Calculation rules for quality metrics

Depending on your task, the asset-level quality metrics are computed differently:

Quality metrics calculation for classification tasks

When assets are labeled with consensus or honeypot activated (or after predictions are uploaded), a score of agreement is calculated.

The process for single-category classification tasks is as follows:

  1. Take all the selected categories. If the available categories were "red", "blue" and "green", and all the labelers selected "red", this value will be 1.
  2. Iterate through the selected categories:
    1. For each labeler who selected a given category, calculate 1 / number of labelers. For 3 labelers who selected "red", this value will be 1/3 for each one of them.
    2. Sum up the score per category. In our case: 1/3 + 1/3 + 1/3 = 1
  3. Sum up the total score for labeling task: add all the scores per category and then divide by the number of selected categories. In our case: 1 / 1 = 1. The score is 100%

The process for a multi-category classification task is exactly the same:

  1. Take all the selected categories. If the available categories were "red", "blue" and "green", and all the labelers selected "red" and "blue", this value will be 2.
  2. Iterate through the selected categories:
    1. For each labeler who selected a given category, calculate 1 / number of labelers. For 3 labelers who selected "red" and "blue", this value will be 1/3 for each one of them.
    2. Sum up the score per category. In our case: (1/3 + 1/3 + 1/3) + (1/3 + 1/3 + 1/3) = 2
  3. Sum up the total score for labeling task: add all the scores per category and then divide by the number of selected categories. In our case: 2 / 2 = 1. The score is 100%

📘

  • For consensus, if all labelers select the same class, the consensus will be evaluated to 1 (100% agreement). For honeypot, the score will be 100% only if labeler's choice exactly matches the gold standard.
  • You might say that Honeypot assumes the existence of two labelers. And one of them is always right.

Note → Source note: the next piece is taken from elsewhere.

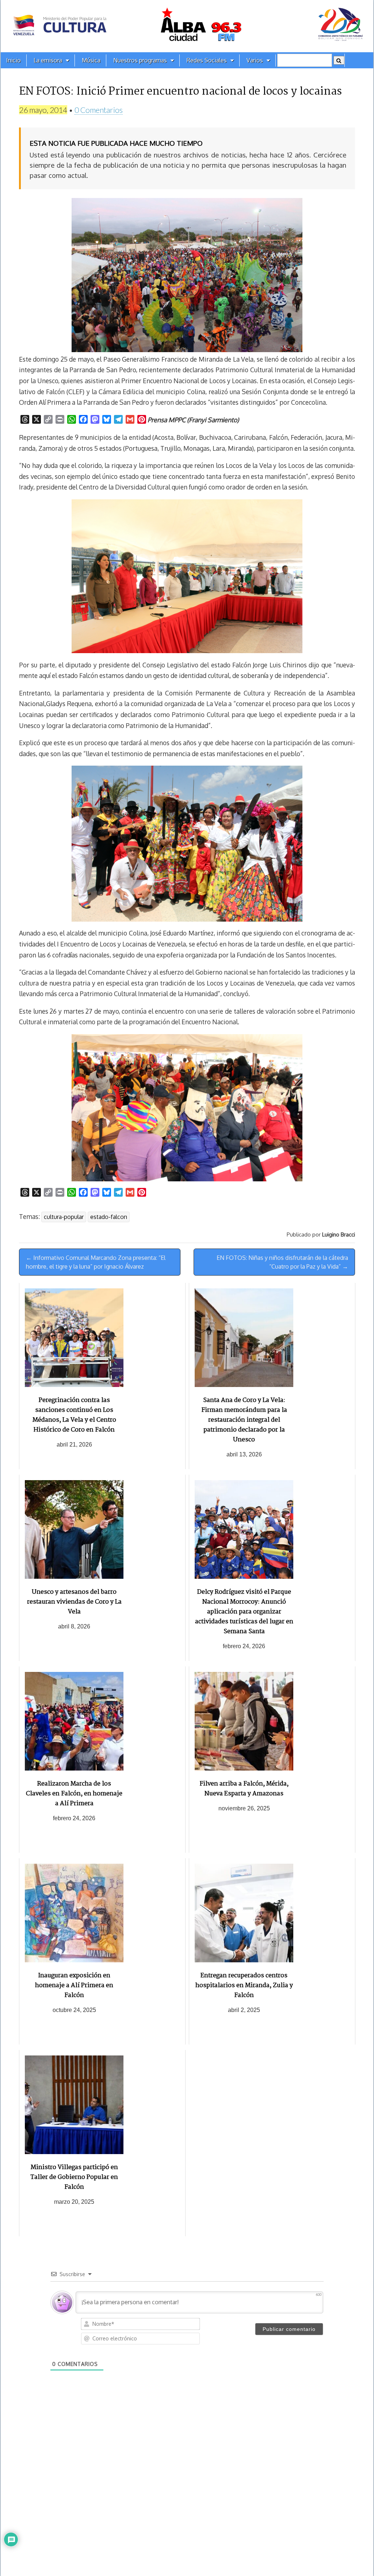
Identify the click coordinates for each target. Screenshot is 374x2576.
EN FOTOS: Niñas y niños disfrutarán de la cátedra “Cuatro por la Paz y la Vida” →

Quality metrics calculation examples for classification tasks

Selected categoriesNumber of labelersTotal score
1/33Class A: (1/3 + 1/3 + 1/3) = 1
1 / 1 = 100%
2/33Class A: (1/3 + 1/3 + 1/3) + Class B: (1/3 + 1/3 + 1/3) =
1 + 1 = 2
2 / 2 = 100%
2/33Class A: (1/3 + 1/3 + 0/3) + Class B: (0/3 + 0/3 + 1/3) =
2/3 + 1/3 = 1
1 / 2 = 50%
3/33Class A: (1/3 + 0/3 + 0/3) + Class B: (0/3 + 1/3 + 0/3) + Class C: (0/3 + 0/3 + 1/3) = 3/3 = 1
1 / 3 = 33%
1/32Class A: (1/2 + 1/2) = 1
1 / 1 = 100%
2/32Class A: (1/2 + 0/2) + Class B: (0/2 + 1/2) = 1
1 / 2 = 50%

📘

With only two labelers (or for honeypot), 50% is the lowest score possible.


Quality metrics calculation for object detection tasks

📘

Quality metrics calculation for object detection is implemented for bounding-boxes, polygons and semantic segmentation. It is not implemented yet for points, lines and vectors.

Each image is considered a set of pixels to be classified. A pixel can be classified into several non-exclusive categories representing different objects. The computation involves evaluating the intersection over the union of all annotations. So the ratio depends on common area. Hence:

  • two perfectly overlapping bounding-boxes correspond to a metric of 100 %
  • two completely distinct shapes correspond to a metric of 0 %

The mathematical formula for calculations is:

$∩(A,B)/U(A,B) $

With imprecise labeling, quality score quickly decreases.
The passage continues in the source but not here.